The Truth behind a Forged Garden Spade
Monday, June 7th, 2010Every time you’re considering buying garden spades UK or checking out some Bulldog garden forks, don’t forget that gardening wasn’t always packed with fancy machines and garden accessories. Hoes and secateurs are relatively recent inventions, but don’t forget, the concept of gardens is as old as humanity. The activity we think of as an everyday recreation was already developing prior to Ancient Egypt and the pyramids. Gardens in that era were cultivated for spirituality, for pleasure, and of course practical reasons. Generally circumscribed by stone walls, green spaces were seeded with fruit and nut bearing trees, vegetables, grapes, flowers, and occasionally pools of fish. While admittedly the majority was for food some plants were grown to honor some of their deities. Priests, too, looked after certain herbs in sites away from the gardens.

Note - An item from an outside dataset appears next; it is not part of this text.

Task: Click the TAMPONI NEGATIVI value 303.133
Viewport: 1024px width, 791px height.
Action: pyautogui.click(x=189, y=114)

Others, too, were famous for the production of early plantations. These include the Persians, the Assyrians, and the Babylonians, all of whom also incorporated architectural projects of some scope into this landscaping. The Romans were another civilization who truly delighted in tranquil gardens, though the Greeks did not. They tended farmland purely to eat. While we grant you they wouldn’t have had lawn rakes or garden forks, these tribes had innovated quite the selection of elementary accessories which were the prototypes of today’s hoes and spades. Spades were made of stone in the earlier years, but subsequent pieces used bronze, copper, and iron. The pandemonium after Rome fell drove several cultures to put down the basic hoe and the rest of the garden tools – save for the priests, who cultivated certain flowers and herbs for pharmaceutical and religious needs.

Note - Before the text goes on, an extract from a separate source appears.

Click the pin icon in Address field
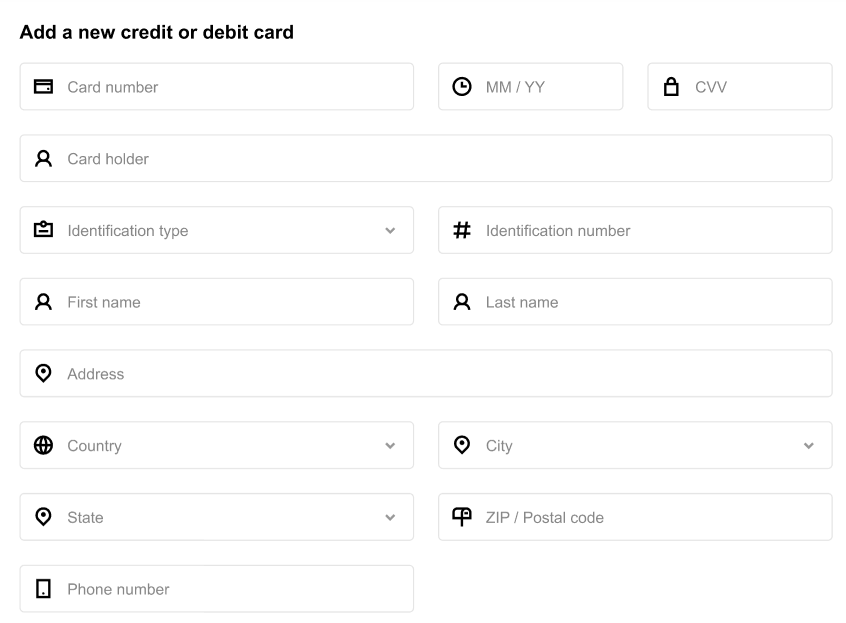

Society started to engineer quaint gardens grown from herbs, flowers, and vegetables for enjoyment. This habit advanced throughout the sixteenth century, by which time gardens had become much more formalized and structured than hitherto. You’ve only got to appreciate the artistry inherent in a knot garden for that to be manifest. Should you chance to be musing on ways to get rid of some vexatious garden forks deformity or browsing some informative lawn rake reviews, consider that in the 1700s visionaries such as Humphry Repton, William Kent, and Lancelot “Capability” Brown relied on tools like your own to create stunning landscapes. William Kent and those like him looked at the traditions – so fixed now as to be metaphorically fossilized – and ignored any that detracted from their plans, mixing a realistic panorama with interesting statuary and other such decorative touches. Today, gardens often look very different but we still tend plants as our forebears did. Ultimately, they’re always among the most peaceful places in the world.